■ What the exercise asks
Find "Task: Click the Place Via icon" in the data, then restate the line it sits in and every later line word for word, ending with the last line.

Saved data entries:
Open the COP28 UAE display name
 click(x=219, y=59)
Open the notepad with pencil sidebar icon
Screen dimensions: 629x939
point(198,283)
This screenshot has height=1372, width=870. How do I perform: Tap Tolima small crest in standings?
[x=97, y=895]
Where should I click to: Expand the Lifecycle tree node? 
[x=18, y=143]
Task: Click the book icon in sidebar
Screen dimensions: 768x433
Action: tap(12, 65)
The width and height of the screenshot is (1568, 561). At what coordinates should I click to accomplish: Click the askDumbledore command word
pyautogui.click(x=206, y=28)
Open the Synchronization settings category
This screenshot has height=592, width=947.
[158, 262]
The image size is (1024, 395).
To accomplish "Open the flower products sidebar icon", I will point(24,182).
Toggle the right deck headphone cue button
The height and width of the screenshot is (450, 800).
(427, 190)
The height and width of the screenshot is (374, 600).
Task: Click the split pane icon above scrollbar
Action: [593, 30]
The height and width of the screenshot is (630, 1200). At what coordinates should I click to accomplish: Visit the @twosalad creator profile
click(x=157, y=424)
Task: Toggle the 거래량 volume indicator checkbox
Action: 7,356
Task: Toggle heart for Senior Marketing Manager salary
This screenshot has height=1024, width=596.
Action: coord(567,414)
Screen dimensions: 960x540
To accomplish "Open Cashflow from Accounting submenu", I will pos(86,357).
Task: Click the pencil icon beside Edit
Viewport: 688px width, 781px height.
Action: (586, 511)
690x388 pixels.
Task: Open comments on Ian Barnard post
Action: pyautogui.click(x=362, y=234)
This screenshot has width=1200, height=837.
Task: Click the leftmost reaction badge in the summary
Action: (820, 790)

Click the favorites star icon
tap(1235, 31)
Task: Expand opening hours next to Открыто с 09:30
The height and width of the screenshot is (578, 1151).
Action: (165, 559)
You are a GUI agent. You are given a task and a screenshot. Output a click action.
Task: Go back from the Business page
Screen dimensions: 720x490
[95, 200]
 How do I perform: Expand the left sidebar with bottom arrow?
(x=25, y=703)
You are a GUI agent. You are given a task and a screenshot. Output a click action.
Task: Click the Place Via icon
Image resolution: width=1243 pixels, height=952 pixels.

■ Answer to this task
Task: Click the Place Via icon
Image resolution: width=1243 pixels, height=952 pixels.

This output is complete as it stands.